After I returned from my travels, Marty and I began our courtship and in October 1993 we were married. I still had to work many Sundays but I regularly attended weekly Bible studies. In 2007, we found ourselves at 3Crosses, taking the 101 class and that’s where I learned about, and started the very rewarding discipline of a daily quiet time. This habit has really helped me grow spiritually along with the great spiritual influence Marty has had on me. Our life together is an adventure in which we challenge each other, pray and do devotions together. While at 3Crosses, we have been involved in International Student Fellowship, which has met our desire to reach internationals for Christ without going overseas. I have also been involved in CrossStreets ministry, primarily an outreach to local people in need.

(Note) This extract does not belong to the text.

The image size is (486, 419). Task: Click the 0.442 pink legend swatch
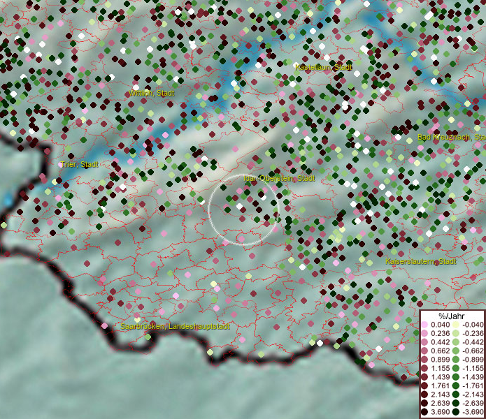[425, 342]
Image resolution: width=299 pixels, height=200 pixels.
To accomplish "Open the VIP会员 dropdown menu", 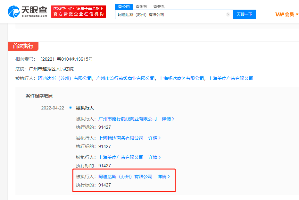I will (287, 14).
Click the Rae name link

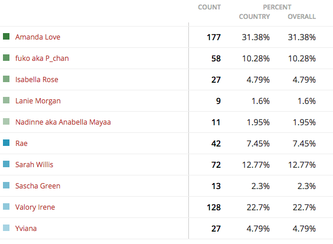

Given my path through life so far, I have learned that everything is vanity if not connected to Christ. All the striving, if not God centered, is a waste. I learned through experience that even being a world-known successful chef, I was not able to share Jesus with the people I was closest to because I wasn’t doing things for the right reason. It’s so important for us to be an example of the Lord, to make connections with others by reflecting the Lord’s love, and by being a bridge to help them meet the Lord. In other words, we need to glorify Him, not ourselves. The only way to do that is to keep Christ as the center. He’s the only bridge builder between sinful man and our Holy God, and taking that bridge enables us to rest in Him.

Key Scripture

All of this leads me to a couple of my favorite scriptures, because they speak to my journey and provide me peace:

  • Psalm 119:105 "Your word is a lamp to my feet, and a light for my path."

  • Psalm 16:8 "I keep my eyes always on the Lord. With him at my right hand, I will not be shaken."